(ABOUT THIS EXERCISE) Find the line containing "Task: Open the edit icon for EGYPT". Retype it and every line after it through the end of the entries, exactly as written, with nothing added.
--- START ---
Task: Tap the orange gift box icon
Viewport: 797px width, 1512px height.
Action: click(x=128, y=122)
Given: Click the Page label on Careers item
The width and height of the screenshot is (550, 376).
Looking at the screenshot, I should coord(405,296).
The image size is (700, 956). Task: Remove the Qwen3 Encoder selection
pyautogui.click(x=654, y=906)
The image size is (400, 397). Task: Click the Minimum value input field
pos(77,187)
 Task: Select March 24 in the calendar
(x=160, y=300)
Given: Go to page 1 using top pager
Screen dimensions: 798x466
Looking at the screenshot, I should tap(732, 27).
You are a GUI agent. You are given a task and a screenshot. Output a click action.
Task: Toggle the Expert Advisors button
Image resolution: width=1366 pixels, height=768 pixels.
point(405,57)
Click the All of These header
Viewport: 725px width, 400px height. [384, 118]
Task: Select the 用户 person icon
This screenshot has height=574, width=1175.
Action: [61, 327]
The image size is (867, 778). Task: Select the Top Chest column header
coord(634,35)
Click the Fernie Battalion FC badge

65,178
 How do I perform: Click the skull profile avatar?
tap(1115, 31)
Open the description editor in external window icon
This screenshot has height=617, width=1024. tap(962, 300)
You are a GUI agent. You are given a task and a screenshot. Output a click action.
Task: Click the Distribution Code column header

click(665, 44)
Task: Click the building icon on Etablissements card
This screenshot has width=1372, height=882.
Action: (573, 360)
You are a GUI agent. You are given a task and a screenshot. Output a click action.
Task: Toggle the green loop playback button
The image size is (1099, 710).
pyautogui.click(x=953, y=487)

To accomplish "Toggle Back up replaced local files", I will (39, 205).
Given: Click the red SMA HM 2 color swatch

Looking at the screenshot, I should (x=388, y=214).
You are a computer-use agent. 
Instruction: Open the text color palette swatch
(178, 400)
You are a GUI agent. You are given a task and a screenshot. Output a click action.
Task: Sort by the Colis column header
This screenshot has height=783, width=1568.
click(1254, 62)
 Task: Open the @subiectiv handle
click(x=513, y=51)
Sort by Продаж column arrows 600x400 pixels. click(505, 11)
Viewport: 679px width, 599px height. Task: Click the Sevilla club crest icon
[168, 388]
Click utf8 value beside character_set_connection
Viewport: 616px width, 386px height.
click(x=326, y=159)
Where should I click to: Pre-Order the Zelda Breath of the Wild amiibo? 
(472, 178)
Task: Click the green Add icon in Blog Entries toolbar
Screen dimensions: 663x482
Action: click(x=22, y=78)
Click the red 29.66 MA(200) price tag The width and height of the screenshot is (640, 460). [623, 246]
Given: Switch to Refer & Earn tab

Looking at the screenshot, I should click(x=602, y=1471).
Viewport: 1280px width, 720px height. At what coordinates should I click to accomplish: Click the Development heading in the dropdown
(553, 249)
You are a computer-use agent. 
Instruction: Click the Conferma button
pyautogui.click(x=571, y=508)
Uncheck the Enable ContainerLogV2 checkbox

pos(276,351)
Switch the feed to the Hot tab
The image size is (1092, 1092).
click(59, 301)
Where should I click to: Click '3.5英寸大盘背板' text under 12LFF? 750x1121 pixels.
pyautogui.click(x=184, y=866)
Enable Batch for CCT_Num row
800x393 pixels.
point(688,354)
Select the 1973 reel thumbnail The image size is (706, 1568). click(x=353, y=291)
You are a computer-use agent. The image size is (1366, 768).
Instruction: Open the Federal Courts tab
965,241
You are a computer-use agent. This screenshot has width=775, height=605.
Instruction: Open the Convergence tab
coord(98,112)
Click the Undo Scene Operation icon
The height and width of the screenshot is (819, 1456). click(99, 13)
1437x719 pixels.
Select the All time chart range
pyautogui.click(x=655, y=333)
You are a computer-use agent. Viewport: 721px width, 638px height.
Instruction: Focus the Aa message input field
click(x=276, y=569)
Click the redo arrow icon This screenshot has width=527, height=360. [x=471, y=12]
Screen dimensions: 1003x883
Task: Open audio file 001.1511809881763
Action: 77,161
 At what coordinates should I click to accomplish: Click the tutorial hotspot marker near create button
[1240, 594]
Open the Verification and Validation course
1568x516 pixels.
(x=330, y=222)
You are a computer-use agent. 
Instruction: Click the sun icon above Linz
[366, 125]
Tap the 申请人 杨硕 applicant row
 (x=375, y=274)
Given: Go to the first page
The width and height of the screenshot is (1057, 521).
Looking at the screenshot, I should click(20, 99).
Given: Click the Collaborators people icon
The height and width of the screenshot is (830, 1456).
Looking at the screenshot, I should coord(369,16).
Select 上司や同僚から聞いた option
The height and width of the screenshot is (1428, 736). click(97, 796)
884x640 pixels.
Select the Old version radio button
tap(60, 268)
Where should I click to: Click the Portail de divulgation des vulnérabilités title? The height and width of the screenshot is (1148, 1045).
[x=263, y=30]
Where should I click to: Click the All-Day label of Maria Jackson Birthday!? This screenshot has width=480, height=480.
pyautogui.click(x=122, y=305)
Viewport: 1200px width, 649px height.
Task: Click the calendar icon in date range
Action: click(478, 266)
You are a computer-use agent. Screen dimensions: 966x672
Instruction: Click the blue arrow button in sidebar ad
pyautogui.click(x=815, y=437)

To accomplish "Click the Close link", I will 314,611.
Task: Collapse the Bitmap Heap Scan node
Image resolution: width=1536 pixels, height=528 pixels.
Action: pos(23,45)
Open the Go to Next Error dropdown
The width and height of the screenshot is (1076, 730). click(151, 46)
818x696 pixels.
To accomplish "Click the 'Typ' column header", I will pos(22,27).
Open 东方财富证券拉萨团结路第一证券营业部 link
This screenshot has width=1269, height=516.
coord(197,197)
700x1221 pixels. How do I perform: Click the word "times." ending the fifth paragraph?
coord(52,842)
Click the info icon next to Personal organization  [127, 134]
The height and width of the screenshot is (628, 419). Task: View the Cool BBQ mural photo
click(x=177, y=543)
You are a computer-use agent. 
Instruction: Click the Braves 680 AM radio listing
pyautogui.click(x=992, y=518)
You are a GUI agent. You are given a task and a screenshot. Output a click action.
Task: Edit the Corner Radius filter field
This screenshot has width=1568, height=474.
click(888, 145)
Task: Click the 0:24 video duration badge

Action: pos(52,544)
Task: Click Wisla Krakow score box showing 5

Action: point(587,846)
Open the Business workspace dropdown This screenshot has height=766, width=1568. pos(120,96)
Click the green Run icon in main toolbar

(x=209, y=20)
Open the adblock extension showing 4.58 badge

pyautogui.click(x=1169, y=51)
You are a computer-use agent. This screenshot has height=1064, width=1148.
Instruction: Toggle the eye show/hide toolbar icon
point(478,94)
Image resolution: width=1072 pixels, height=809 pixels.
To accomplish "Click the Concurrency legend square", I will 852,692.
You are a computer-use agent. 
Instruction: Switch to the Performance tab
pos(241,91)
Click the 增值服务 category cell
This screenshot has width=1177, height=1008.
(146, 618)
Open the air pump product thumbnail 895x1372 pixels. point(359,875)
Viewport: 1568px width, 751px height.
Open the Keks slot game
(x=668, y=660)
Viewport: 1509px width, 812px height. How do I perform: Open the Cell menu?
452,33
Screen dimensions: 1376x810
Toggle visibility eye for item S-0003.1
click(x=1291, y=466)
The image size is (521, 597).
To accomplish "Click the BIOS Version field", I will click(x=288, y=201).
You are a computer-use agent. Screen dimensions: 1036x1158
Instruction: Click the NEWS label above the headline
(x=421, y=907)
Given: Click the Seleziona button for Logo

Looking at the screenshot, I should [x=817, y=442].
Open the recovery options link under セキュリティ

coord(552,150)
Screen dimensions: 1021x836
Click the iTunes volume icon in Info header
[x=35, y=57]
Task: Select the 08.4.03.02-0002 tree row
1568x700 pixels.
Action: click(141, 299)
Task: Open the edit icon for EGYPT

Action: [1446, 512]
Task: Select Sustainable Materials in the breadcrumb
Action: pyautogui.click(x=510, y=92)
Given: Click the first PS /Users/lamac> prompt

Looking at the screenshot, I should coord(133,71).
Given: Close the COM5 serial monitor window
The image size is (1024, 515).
--- END ---
(FINISHED EXERCISE)
Task: Open the edit icon for EGYPT

Action: [1446, 512]
Task: Select Sustainable Materials in the breadcrumb
Action: pyautogui.click(x=510, y=92)
Given: Click the first PS /Users/lamac> prompt

Looking at the screenshot, I should coord(133,71).
Given: Close the COM5 serial monitor window
The image size is (1024, 515).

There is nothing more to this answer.